**Excerpted text**
Active bioremediation, which includes adding specialty microbes, may mimic the naturally occurring process, but it has the advantage of taking the guesswork out of nutrient-stimulated bioremediation. For example, the degradation rate of the target compound is known and the specialty microbes can be delivered in populations higher than a stimulated natural system can achieve. In addition, adding specialty microbes can be faster and less expensive than attempts to stimulate indigenous microbes.

The Genetic Basis of Cometabolism

Cometabolic aerobic oxidation is the microbial breakdown of a contaminant in which the contaminant is oxidized incidentially by an enzyme produced during the metabolism of another compound. In other words, a cometabolite is an enzyme produced by microbiological metabolism that aids in the degradation of a contaminant. Cometabolism in Pseudomonas bacteria is possible because they have genetic coding available for metabolic pathways, which produce enzymes. The development and preservation of these genetic traits may be indirect evidence that the cometabolism provides some advantage to the bacteria.

**Data supplied**
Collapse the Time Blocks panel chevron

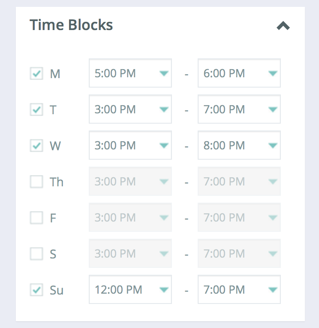[x=283, y=27]
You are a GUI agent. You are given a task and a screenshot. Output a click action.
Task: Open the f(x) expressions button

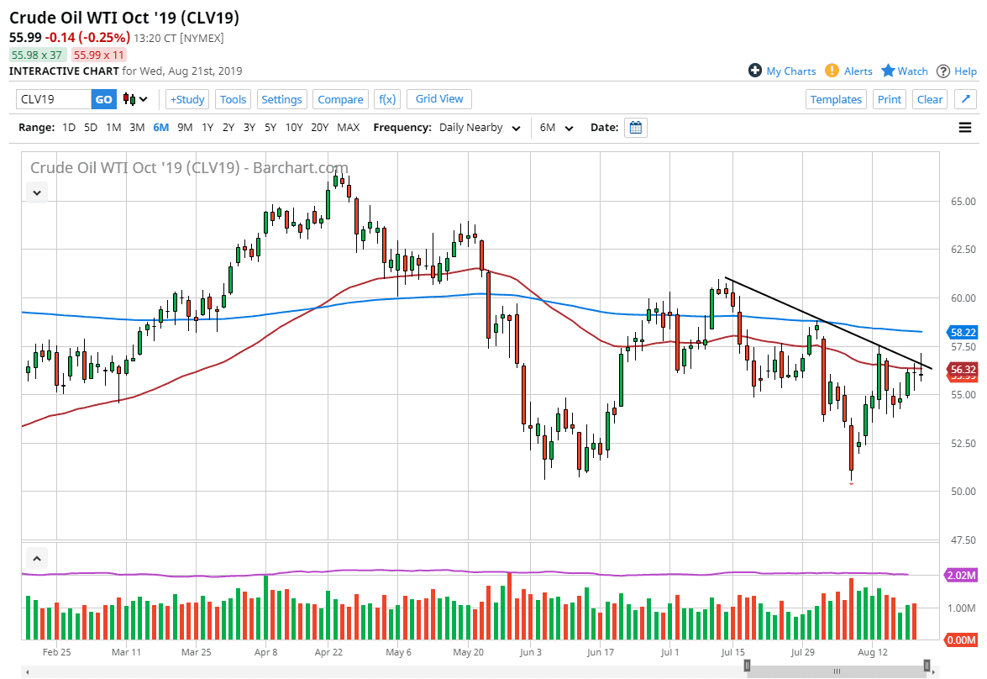[x=386, y=99]
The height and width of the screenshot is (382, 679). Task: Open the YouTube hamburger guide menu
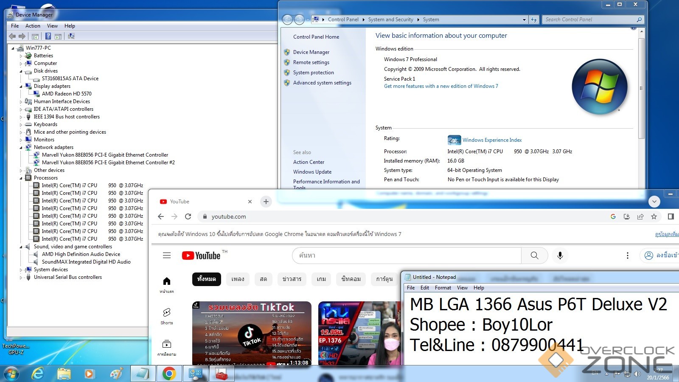[x=167, y=256]
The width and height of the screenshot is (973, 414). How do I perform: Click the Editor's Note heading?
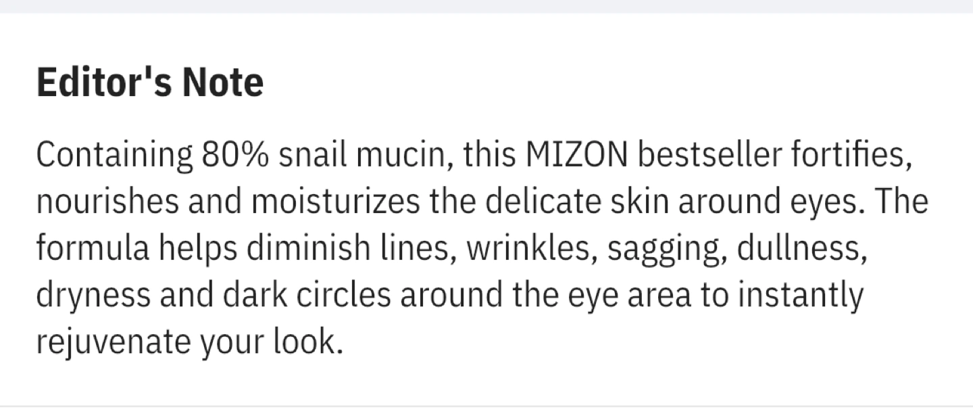[150, 83]
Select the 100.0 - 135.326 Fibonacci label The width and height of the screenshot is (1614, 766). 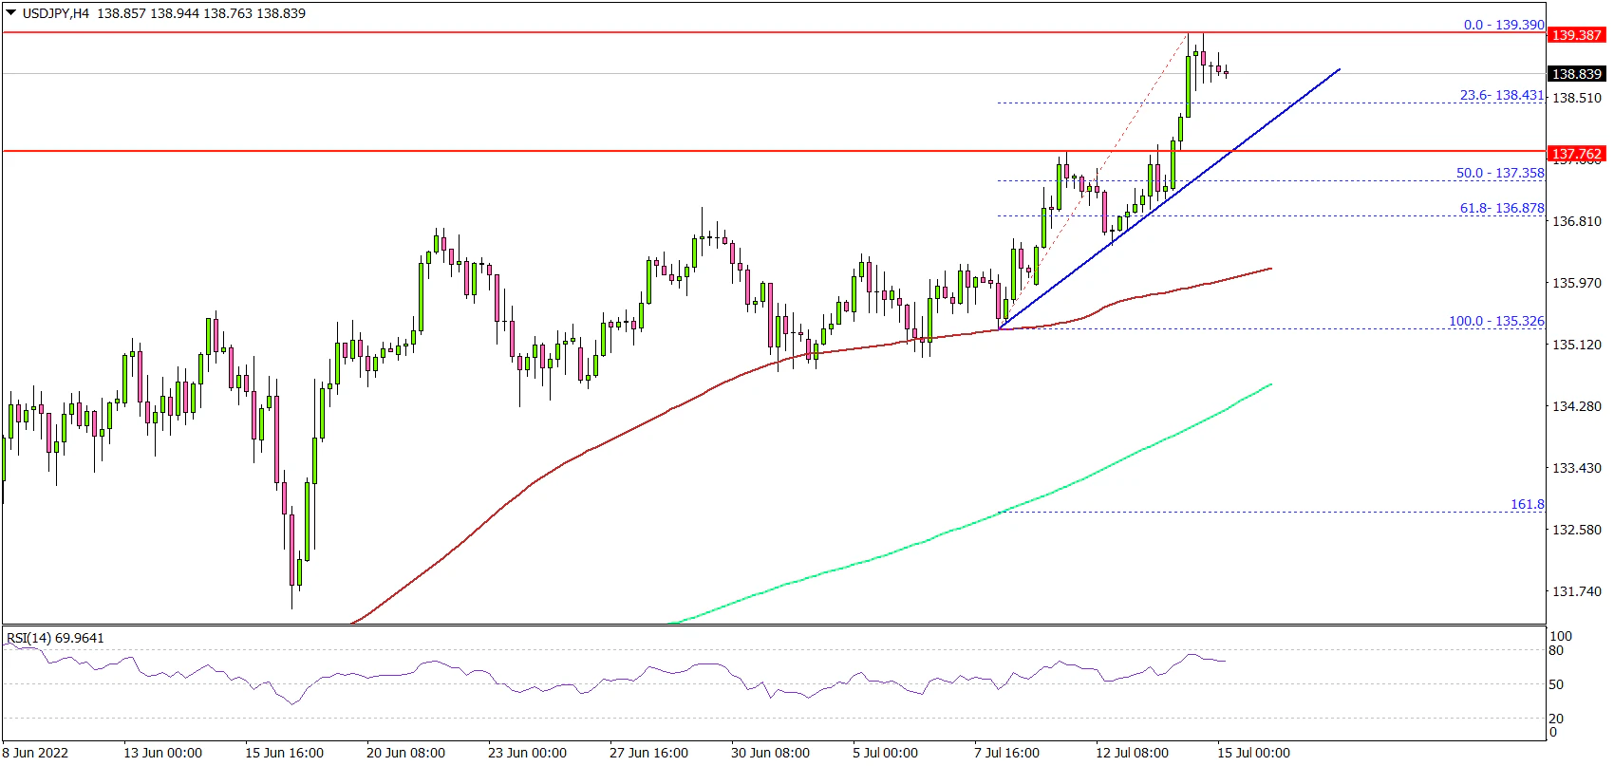[x=1496, y=321]
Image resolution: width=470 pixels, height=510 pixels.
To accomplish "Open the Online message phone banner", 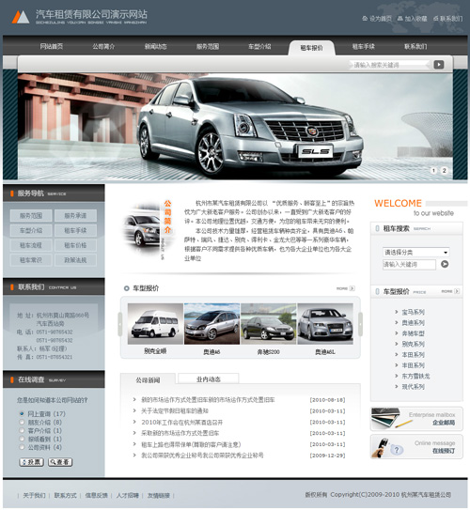I will pos(416,447).
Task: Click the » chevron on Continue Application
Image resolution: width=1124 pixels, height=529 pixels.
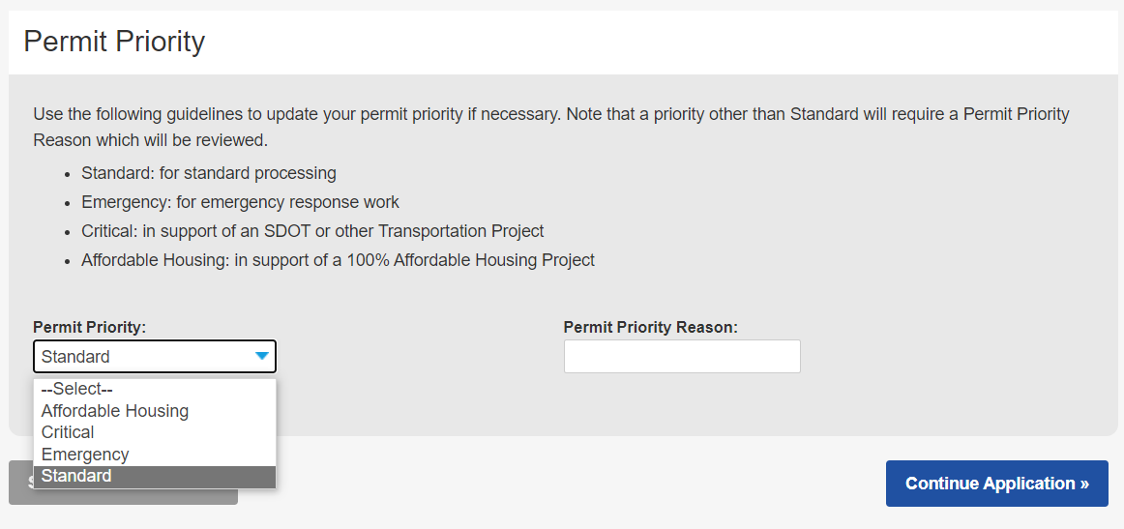Action: coord(1083,484)

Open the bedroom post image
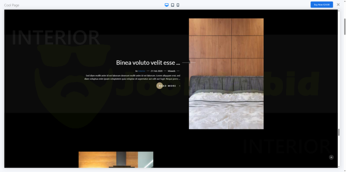226,73
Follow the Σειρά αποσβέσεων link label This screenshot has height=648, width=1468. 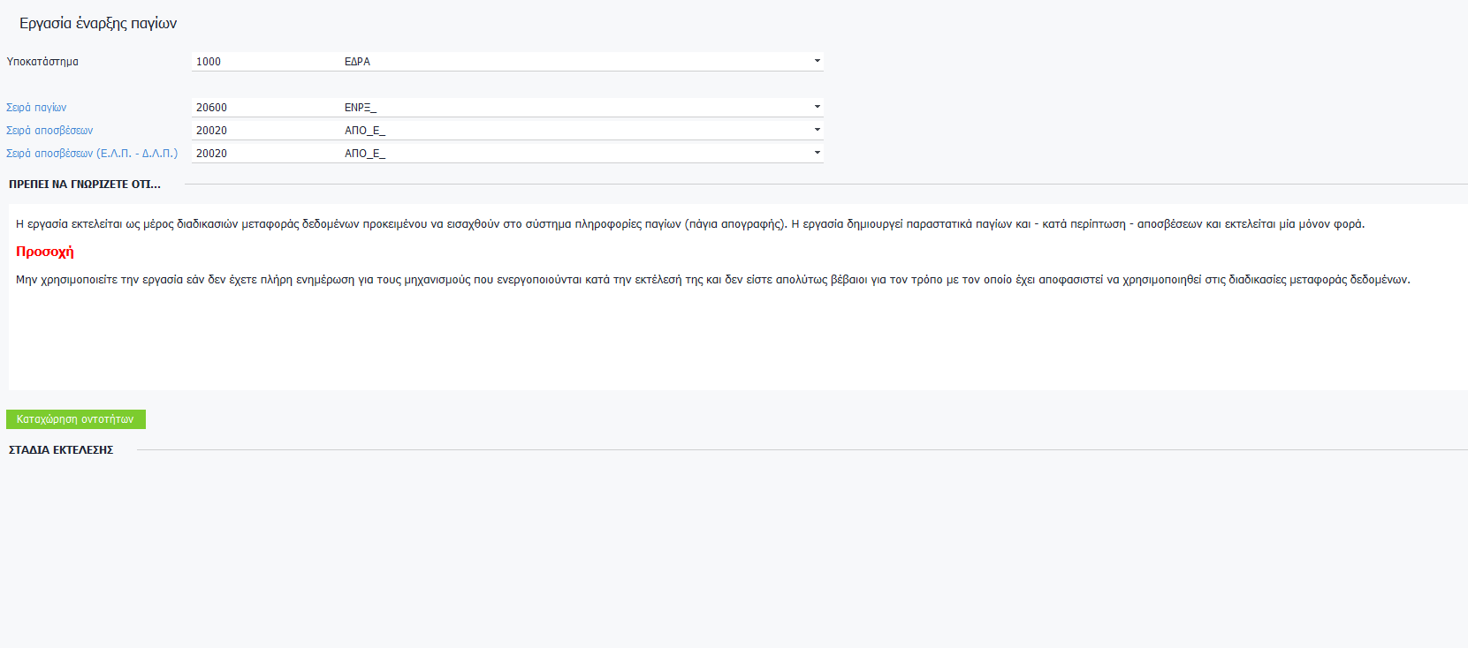coord(49,131)

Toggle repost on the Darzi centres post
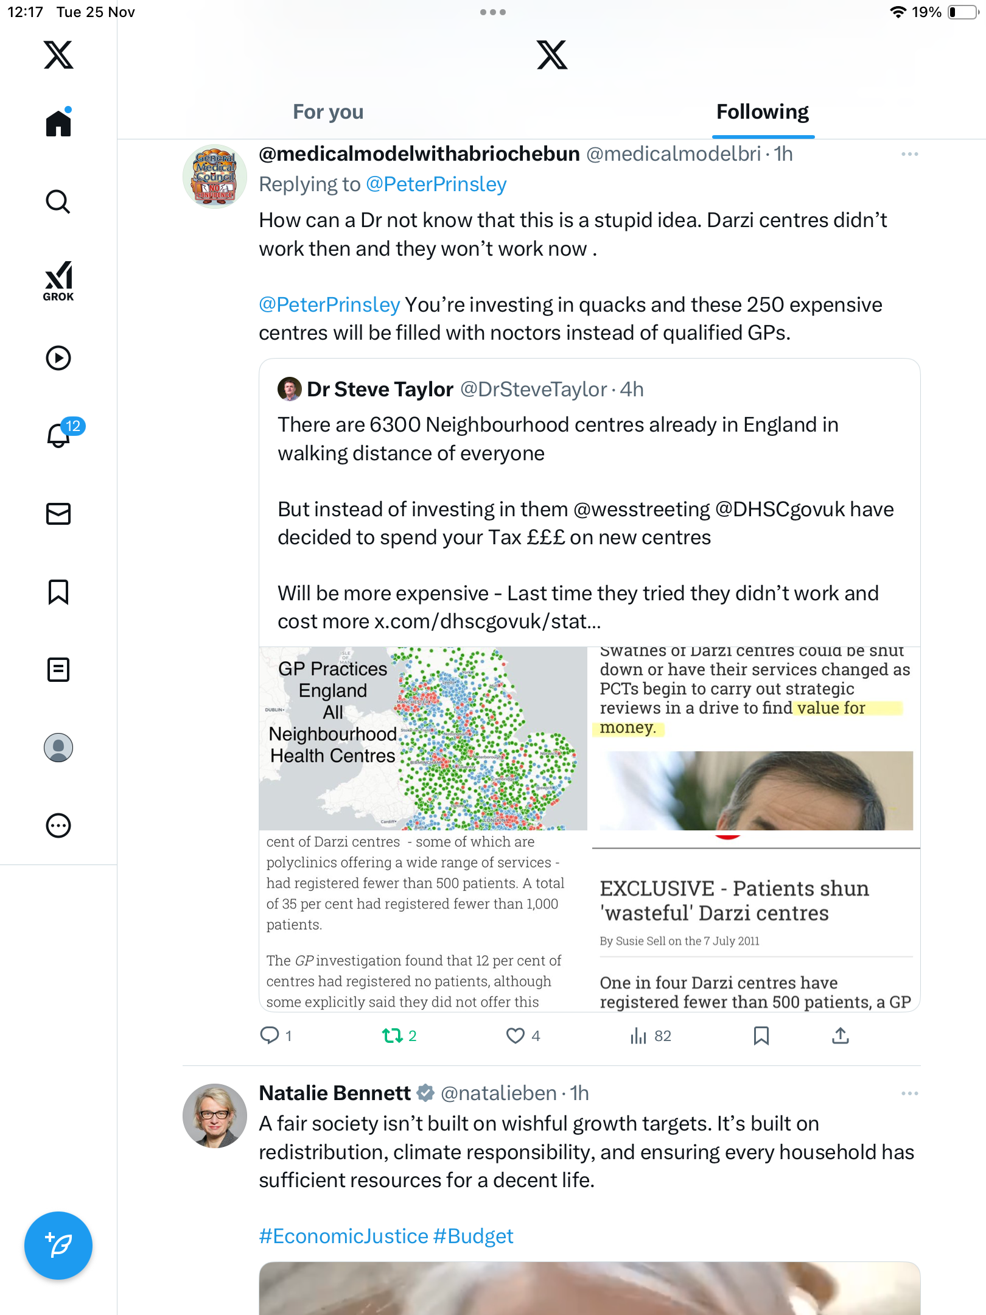[393, 1036]
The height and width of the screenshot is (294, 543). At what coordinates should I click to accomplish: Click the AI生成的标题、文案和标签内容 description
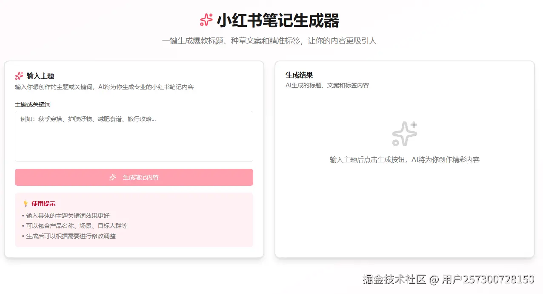327,85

**What this exercise asks**
a) Which specific benefits of adding specialty microbes does the first paragraph of the bioremediation text list from the words "For example" onward?
b) Answer these questions about the bioremediation text:
(i) What does active bioremediation include?
(ii) In cometabolic aerobic oxidation, what oxidizes the contaminant?
(iii) Why is cometabolism possible in Pseudomonas bacteria?

**Answers for this exercise**
a)
- The degradation rate of the target compound is known.
- The specialty microbes can be delivered in populations higher than a stimulated natural system can achieve.
- Adding specialty microbes can be faster than attempts to stimulate indigenous microbes.
- Adding specialty microbes can be less expensive than attempts to stimulate indigenous microbes.

b)
(i) Adding specialty microbes.
(ii) An enzyme produced during the metabolism of another compound.
(iii) They have genetic coding available for metabolic pathways, which produce enzymes.